For this reason, we have linked the measurement of changes in resilience to changes in the development of fibromyalgia measured by the FIQ. Our data confirm the negative association between the changes in the levels of resilience with the course of fibromyalgia syndrome measured by FIQ scores and constitute indirect evidence of responsiveness of 10-item CD-RISC.

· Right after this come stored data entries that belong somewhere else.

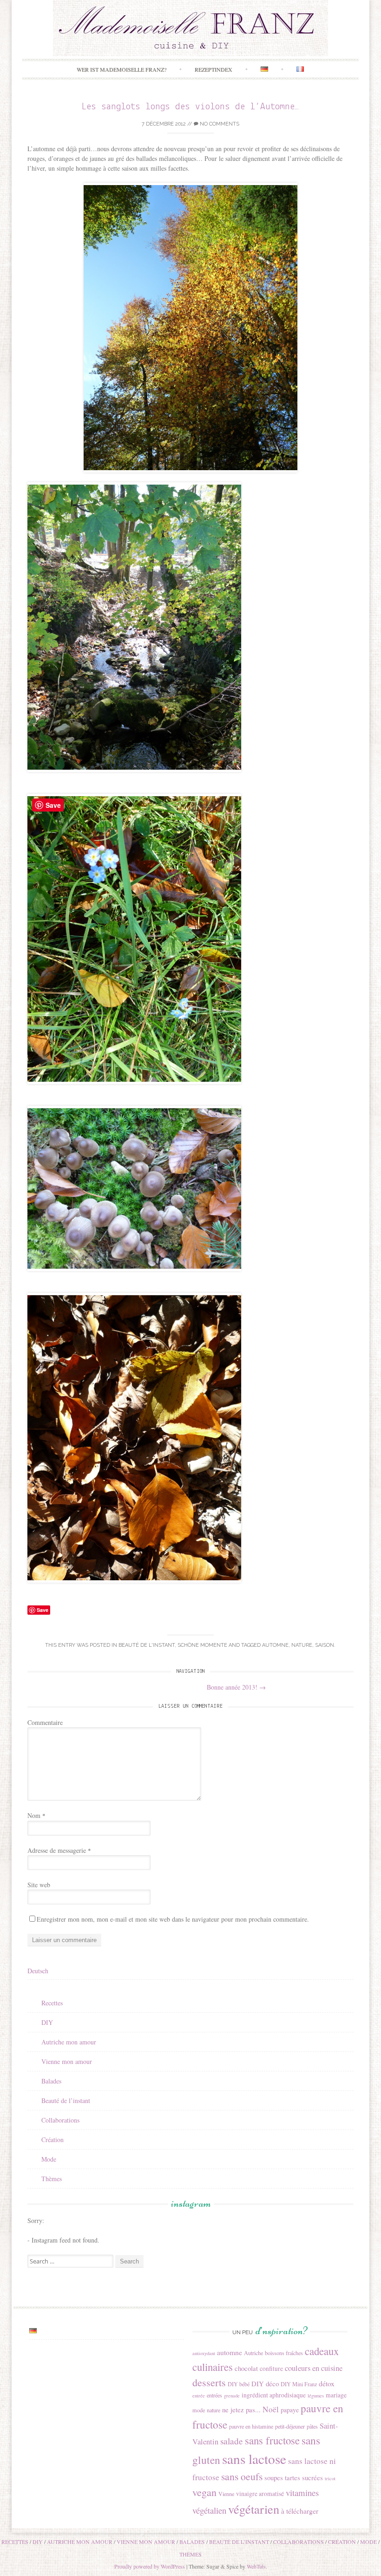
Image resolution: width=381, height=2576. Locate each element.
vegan (204, 2492)
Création (52, 2139)
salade (231, 2441)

Nonetheless, these results should be interpreted with caution given the limitations of this study. First, as in any study using self-report measures, the results may have been influenced by participants’ acquiescence and need for social desirability. Second, we did not asses this tool in populations of patients with other types of chronic pain; thus we did not confirm whether the factor structure is or is not specific to fibromyalgia. Third, the overwhelming proportion of women limits the generalizability of the findings to men though some characteristic of the study sample support that represents fairly well the population of patients with fibromyalgia (i.e. the overall prevalence of fibromyalgia in adults in Spain is 2.4%, and the women/men ratio 21:1, figures similar to those our study) [47].

Conclusions

Considering that treatments that include interventions for promoting resilience might be effective in patients with FM, our study may have importance from the clinical and research point of view, so that it provides a short and clinically practical tool to assess resilience in Spanish patients suffering from fibromyalgia. Our results confirm the adequate psychometric properties of the 10-item CD-RISC and the factor structure stability across different cultures and populations.